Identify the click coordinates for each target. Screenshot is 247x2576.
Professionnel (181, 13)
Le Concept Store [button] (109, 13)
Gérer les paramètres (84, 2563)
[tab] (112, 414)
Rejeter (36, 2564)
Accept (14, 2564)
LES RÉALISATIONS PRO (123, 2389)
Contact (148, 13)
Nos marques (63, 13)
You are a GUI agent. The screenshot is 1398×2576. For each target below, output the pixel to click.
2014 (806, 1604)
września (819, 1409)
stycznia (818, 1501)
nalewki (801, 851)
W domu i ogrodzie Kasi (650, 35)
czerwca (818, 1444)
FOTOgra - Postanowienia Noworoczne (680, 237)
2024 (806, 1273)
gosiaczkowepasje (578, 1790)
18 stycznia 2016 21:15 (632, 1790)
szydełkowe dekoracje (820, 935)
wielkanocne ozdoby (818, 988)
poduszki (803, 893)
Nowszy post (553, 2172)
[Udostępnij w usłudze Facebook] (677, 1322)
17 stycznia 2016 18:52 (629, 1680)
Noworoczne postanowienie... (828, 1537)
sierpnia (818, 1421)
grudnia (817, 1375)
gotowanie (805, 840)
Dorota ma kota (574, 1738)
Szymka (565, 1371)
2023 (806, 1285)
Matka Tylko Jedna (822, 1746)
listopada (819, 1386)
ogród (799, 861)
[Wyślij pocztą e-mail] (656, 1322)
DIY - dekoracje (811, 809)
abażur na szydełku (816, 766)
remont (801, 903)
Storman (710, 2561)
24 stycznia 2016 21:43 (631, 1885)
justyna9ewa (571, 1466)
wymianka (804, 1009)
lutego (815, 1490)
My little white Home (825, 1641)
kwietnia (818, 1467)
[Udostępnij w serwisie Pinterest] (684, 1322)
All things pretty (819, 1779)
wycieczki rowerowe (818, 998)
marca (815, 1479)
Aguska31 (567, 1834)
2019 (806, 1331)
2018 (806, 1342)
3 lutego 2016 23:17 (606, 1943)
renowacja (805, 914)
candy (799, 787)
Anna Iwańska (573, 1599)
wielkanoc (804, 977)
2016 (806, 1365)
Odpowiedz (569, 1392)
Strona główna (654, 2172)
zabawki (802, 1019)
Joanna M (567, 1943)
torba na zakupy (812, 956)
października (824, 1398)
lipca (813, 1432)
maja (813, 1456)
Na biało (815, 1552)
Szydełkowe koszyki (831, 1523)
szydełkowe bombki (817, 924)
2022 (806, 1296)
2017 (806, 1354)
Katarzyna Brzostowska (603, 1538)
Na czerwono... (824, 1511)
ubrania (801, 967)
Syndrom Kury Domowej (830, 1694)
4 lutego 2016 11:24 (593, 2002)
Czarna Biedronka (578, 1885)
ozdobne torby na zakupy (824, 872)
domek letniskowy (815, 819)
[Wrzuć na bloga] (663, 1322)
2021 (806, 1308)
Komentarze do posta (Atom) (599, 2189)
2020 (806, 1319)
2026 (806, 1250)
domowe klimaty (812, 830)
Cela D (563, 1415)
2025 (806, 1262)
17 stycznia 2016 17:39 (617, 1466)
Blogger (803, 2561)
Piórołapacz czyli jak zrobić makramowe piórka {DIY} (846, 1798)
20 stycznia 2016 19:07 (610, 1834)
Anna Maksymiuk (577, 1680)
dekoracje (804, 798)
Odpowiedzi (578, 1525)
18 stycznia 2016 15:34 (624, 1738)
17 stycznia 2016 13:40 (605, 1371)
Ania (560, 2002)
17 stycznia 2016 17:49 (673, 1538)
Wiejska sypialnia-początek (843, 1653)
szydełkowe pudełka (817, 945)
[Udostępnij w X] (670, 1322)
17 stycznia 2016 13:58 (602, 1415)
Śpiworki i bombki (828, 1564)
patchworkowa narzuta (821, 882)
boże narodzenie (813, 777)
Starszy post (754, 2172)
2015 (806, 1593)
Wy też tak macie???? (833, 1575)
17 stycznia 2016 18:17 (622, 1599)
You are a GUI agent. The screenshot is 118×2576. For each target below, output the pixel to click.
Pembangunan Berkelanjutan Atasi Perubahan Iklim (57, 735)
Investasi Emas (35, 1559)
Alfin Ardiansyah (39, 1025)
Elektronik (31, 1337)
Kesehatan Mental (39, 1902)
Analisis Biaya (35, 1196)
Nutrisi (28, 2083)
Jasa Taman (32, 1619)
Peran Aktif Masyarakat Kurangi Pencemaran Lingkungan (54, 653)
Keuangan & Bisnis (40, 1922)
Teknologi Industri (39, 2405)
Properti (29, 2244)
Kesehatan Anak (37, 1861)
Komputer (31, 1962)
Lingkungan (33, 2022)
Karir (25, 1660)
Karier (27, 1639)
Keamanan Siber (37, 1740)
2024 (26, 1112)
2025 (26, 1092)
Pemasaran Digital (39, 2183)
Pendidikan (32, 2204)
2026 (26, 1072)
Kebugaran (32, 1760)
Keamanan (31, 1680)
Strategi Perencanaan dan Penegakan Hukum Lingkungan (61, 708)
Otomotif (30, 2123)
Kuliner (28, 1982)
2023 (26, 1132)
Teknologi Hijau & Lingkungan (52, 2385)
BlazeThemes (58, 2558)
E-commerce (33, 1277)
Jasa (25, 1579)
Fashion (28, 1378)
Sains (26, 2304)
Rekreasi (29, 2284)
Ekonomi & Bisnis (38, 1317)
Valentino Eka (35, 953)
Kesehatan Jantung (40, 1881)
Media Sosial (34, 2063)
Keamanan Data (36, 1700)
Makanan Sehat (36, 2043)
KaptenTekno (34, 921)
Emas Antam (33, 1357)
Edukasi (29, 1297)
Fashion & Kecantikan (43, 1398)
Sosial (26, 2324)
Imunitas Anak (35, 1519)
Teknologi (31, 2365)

----------

**Task instructions:** Return the entries in full. Do not alter them.

**Response area:**
Identify the click coordinates for each target. Screenshot is 247x2576.
Professionnel (181, 13)
Le Concept Store [button] (109, 13)
Gérer les paramètres (84, 2563)
[tab] (112, 414)
Rejeter (36, 2564)
Accept (14, 2564)
LES RÉALISATIONS PRO (123, 2389)
Contact (148, 13)
Nos marques (63, 13)
You are a GUI agent. The screenshot is 1398×2576. For each target below, output the pixel to click.
2014 (806, 1604)
września (819, 1409)
stycznia (818, 1501)
nalewki (801, 851)
W domu i ogrodzie Kasi (650, 35)
czerwca (818, 1444)
FOTOgra - Postanowienia Noworoczne (680, 237)
2024 (806, 1273)
gosiaczkowepasje (578, 1790)
18 stycznia 2016 21:15 (632, 1790)
szydełkowe dekoracje (820, 935)
wielkanocne ozdoby (818, 988)
poduszki (803, 893)
Nowszy post (553, 2172)
[Udostępnij w usłudze Facebook] (677, 1322)
17 stycznia 2016 18:52 (629, 1680)
Noworoczne postanowienie... (828, 1537)
sierpnia (818, 1421)
grudnia (817, 1375)
gotowanie (805, 840)
Dorota ma kota (574, 1738)
Szymka (565, 1371)
2023 (806, 1285)
Matka Tylko Jedna (822, 1746)
listopada (819, 1386)
ogród (799, 861)
[Wyślij pocztą e-mail] (656, 1322)
DIY - dekoracje (811, 809)
abażur na szydełku (816, 766)
remont (801, 903)
Storman (710, 2561)
24 stycznia 2016 21:43 (631, 1885)
justyna9ewa (571, 1466)
wymianka (804, 1009)
lutego (815, 1490)
My little white Home (825, 1641)
kwietnia (818, 1467)
[Udostępnij w serwisie Pinterest] (684, 1322)
All things pretty (819, 1779)
wycieczki rowerowe (818, 998)
marca (815, 1479)
Aguska31 (567, 1834)
2019 (806, 1331)
2018 (806, 1342)
3 lutego 2016 23:17 (606, 1943)
renowacja (805, 914)
candy (799, 787)
Anna Iwańska (573, 1599)
wielkanoc (804, 977)
2016 (806, 1365)
Odpowiedz (569, 1392)
Strona główna (654, 2172)
zabawki (802, 1019)
Joanna M (567, 1943)
torba na zakupy (812, 956)
października (824, 1398)
lipca (813, 1432)
maja (813, 1456)
Na biało (815, 1552)
Szydełkowe koszyki (831, 1523)
szydełkowe bombki (817, 924)
2022 (806, 1296)
2017 (806, 1354)
Katarzyna Brzostowska (603, 1538)
Na czerwono... (824, 1511)
ubrania (801, 967)
Syndrom Kury Domowej (830, 1694)
4 lutego 2016 11:24 (593, 2002)
Czarna Biedronka (578, 1885)
ozdobne torby na zakupy (824, 872)
domek letniskowy (815, 819)
[Wrzuć na bloga] (663, 1322)
2021 (806, 1308)
Komentarze do posta (Atom) (599, 2189)
2020 (806, 1319)
2026 (806, 1250)
domowe klimaty (812, 830)
Cela D (563, 1415)
2025 (806, 1262)
17 stycznia 2016 17:39 (617, 1466)
Blogger (803, 2561)
Piórołapacz czyli jak zrobić makramowe piórka {DIY} (846, 1798)
20 stycznia 2016 19:07 (610, 1834)
Anna Maksymiuk (577, 1680)
dekoracje (804, 798)
Odpowiedzi (578, 1525)
18 stycznia 2016 15:34 (624, 1738)
17 stycznia 2016 13:40 (605, 1371)
Ania (560, 2002)
17 stycznia 2016 17:49 (673, 1538)
Wiejska sypialnia-początek (843, 1653)
szydełkowe pudełka (817, 945)
[Udostępnij w X] (670, 1322)
17 stycznia 2016 13:58 (602, 1415)
Śpiworki i bombki (828, 1564)
patchworkowa narzuta (821, 882)
boże narodzenie (813, 777)
Starszy post (754, 2172)
2015 (806, 1593)
Wy też tak macie???? (833, 1575)
17 stycznia 2016 18:17 (622, 1599)
You are a GUI agent. The screenshot is 118×2576. For each target below, output the pixel to click.
Pembangunan Berkelanjutan Atasi Perubahan Iklim (57, 735)
Investasi Emas (35, 1559)
Alfin Ardiansyah (39, 1025)
Elektronik (31, 1337)
Kesehatan Mental (39, 1902)
Analisis Biaya (35, 1196)
Nutrisi (28, 2083)
Jasa Taman (32, 1619)
Peran Aktif Masyarakat Kurangi Pencemaran Lingkungan (54, 653)
Keuangan & Bisnis (40, 1922)
Teknologi Industri (39, 2405)
Properti (29, 2244)
Kesehatan Anak (37, 1861)
Komputer (31, 1962)
Lingkungan (33, 2022)
Karir (25, 1660)
Karier (27, 1639)
Keamanan Siber (37, 1740)
2024 (26, 1112)
2025 (26, 1092)
Pemasaran Digital (39, 2183)
Pendidikan (32, 2204)
2026 (26, 1072)
Kebugaran (32, 1760)
Keamanan (31, 1680)
Strategi Perencanaan dan Penegakan Hukum Lingkungan (61, 708)
Otomotif (30, 2123)
Kuliner (28, 1982)
2023 (26, 1132)
Teknologi Hijau & Lingkungan (52, 2385)
BlazeThemes (58, 2558)
E-commerce (33, 1277)
Jasa (25, 1579)
Fashion (28, 1378)
Sains (26, 2304)
Rekreasi (29, 2284)
Ekonomi & Bisnis (38, 1317)
Valentino Eka (35, 953)
Kesehatan Jantung (40, 1881)
Media Sosial (34, 2063)
Keamanan Data (36, 1700)
Makanan Sehat (36, 2043)
KaptenTekno (34, 921)
Emas Antam (33, 1357)
Edukasi (29, 1297)
Fashion & Kecantikan (43, 1398)
Sosial (26, 2324)
Imunitas Anak (35, 1519)
Teknologi (31, 2365)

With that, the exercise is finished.